THE TASK:
From the entries below, copy exactly the lines from the one that contains "The height and width of the screenshot is (356, 644)." through the one that contains "You are a computer-use agent. Image", both included, and only those.

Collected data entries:
—————

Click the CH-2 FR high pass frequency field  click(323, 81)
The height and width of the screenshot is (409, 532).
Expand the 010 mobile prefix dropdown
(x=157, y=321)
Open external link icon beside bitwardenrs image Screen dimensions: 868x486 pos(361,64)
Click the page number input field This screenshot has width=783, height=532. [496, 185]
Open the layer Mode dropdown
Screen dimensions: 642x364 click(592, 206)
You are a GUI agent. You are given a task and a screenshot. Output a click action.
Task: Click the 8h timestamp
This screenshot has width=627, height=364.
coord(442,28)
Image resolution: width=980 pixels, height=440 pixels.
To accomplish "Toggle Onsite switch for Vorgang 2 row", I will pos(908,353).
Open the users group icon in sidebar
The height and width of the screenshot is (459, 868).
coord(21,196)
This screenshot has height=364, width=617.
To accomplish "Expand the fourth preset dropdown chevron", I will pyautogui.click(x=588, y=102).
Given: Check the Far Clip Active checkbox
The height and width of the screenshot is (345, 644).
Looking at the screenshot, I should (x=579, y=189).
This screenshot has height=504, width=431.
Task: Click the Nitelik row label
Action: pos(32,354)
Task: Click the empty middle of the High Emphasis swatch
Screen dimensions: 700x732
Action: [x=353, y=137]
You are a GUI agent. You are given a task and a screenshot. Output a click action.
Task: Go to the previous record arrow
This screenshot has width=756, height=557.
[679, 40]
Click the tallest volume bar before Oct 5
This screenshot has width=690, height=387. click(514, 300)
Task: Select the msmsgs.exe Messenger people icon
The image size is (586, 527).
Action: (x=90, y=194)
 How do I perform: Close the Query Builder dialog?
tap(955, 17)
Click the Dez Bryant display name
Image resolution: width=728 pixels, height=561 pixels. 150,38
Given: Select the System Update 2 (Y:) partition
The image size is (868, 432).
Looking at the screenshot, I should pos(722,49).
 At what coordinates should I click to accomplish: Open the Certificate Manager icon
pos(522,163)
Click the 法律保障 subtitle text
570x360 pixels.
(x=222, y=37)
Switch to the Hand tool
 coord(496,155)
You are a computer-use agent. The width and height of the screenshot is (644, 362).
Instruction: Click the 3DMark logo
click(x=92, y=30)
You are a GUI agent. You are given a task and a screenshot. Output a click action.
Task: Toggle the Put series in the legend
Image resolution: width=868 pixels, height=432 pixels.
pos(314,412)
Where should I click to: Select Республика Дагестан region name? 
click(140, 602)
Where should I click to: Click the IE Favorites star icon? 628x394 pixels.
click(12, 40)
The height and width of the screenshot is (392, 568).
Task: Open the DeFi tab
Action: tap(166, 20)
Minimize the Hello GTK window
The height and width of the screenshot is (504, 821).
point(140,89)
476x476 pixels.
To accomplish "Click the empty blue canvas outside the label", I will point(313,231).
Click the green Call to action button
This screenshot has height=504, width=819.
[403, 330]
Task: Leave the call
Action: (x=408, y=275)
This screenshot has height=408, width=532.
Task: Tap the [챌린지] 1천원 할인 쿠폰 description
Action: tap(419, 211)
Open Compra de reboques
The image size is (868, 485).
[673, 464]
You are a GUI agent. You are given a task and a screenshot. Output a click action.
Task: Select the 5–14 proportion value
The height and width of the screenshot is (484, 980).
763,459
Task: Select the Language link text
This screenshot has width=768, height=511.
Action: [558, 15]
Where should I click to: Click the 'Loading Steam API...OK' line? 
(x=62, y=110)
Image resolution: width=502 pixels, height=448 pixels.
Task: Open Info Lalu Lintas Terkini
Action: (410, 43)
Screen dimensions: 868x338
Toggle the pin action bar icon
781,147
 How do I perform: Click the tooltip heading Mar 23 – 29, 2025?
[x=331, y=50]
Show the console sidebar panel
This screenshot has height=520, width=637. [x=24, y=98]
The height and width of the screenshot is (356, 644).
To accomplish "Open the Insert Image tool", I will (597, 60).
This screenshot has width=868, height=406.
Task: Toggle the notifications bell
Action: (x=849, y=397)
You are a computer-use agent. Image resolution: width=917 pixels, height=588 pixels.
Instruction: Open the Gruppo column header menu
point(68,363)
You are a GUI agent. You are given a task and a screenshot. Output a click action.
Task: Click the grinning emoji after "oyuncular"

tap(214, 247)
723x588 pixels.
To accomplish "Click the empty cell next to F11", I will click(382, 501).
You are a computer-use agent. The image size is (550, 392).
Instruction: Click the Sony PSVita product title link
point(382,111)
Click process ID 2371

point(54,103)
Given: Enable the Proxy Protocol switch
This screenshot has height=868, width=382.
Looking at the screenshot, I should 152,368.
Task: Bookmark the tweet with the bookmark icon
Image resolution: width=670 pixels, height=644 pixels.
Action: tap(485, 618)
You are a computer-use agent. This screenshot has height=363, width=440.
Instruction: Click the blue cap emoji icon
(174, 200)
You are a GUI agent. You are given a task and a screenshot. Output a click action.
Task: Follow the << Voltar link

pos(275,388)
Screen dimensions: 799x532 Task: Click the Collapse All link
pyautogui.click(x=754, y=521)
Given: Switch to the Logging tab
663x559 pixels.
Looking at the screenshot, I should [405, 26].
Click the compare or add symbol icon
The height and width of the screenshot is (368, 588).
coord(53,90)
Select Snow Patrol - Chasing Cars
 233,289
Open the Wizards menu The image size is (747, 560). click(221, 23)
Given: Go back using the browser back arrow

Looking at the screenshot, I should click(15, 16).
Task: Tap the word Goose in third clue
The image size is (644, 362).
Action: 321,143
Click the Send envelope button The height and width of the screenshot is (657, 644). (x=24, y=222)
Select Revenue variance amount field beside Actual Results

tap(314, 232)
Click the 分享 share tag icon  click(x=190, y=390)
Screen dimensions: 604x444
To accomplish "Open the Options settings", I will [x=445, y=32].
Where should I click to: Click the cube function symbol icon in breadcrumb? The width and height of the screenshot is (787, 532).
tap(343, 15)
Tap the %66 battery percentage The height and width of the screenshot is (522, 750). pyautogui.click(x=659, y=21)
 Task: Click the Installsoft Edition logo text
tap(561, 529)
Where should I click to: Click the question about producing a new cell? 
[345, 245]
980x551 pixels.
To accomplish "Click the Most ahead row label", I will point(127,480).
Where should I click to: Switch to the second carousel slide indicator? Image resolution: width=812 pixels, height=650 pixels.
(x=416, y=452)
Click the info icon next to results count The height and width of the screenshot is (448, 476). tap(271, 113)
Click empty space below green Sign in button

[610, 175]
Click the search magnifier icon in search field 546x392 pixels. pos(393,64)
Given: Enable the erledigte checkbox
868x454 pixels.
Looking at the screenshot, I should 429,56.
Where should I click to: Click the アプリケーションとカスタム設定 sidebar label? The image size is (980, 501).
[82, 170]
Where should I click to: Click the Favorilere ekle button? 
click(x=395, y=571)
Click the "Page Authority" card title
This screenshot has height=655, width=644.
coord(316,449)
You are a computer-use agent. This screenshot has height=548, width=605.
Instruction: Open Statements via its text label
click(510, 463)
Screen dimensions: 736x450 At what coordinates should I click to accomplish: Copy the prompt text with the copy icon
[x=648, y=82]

—————

ANSWER TO THIS EXERCISE:
The height and width of the screenshot is (356, 644).
To accomplish "Open the Insert Image tool", I will (597, 60).
This screenshot has width=868, height=406.
Task: Toggle the notifications bell
Action: (x=849, y=397)
You are a computer-use agent. Image resolution: width=917 pixels, height=588 pixels.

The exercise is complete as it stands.